# First Rally Trial!!



## kadylady (Sep 23, 2010)

Luke and I participated in our first Rally trial today. He was amazing! We scored 98/100 and took first place in Rally Novice A! Our 2 points off were both for crooked sits on his fronts. We got great compliments from the judge and other competitors. It was an awesome experience! And I love it because he loves it. He is SO HAPPY the whole time!

Here's our run:





And a pic


----------



## sassafras (Jun 22, 2010)

Congratulations! Love his waggy tail the whole time.


----------



## Kyllobernese (Feb 5, 2008)

He did really well. I took one course of Rally training with Lucy so at least now when I watch a video of Rally, I know what they are doing. I don't know if I will compete in Rally but it was fun learning about it.


----------



## kadylady (Sep 23, 2010)

sassafras said:


> Congratulations! Love his waggy tail the whole time.


That is my favorite part! That and when he gets so happy he prances!

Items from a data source

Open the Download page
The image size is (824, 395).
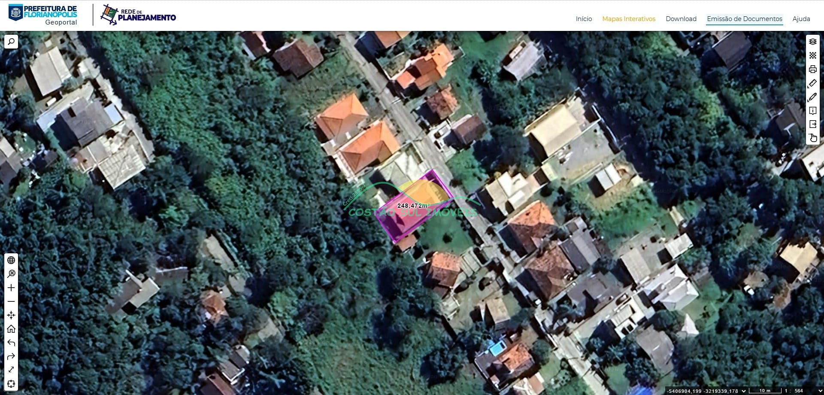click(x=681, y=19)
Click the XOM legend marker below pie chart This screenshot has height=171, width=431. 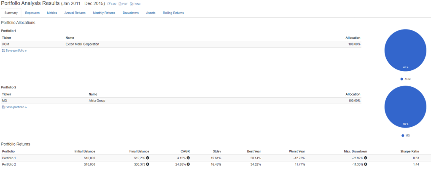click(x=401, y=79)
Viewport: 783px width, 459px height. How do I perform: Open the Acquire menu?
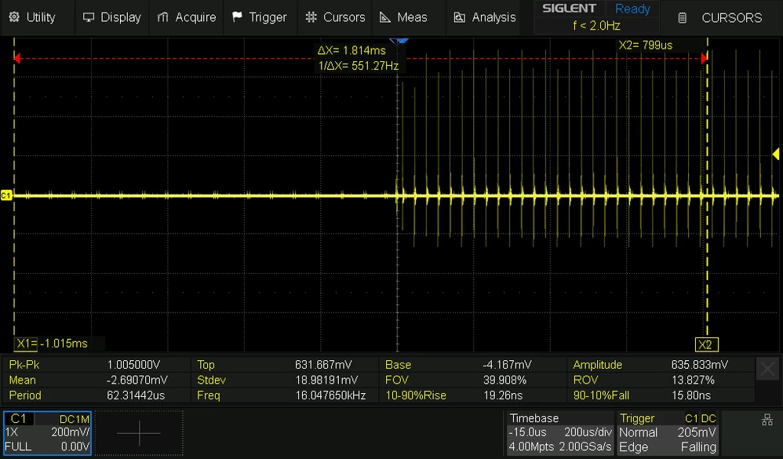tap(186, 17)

WORK TO BE COMPLETED
In the rally trial thread, what were Luke's two points deducted for? You can skip the rows; nothing here depends on them.

REPLY TO THE EXERCISE
Both were for crooked sits on his fronts.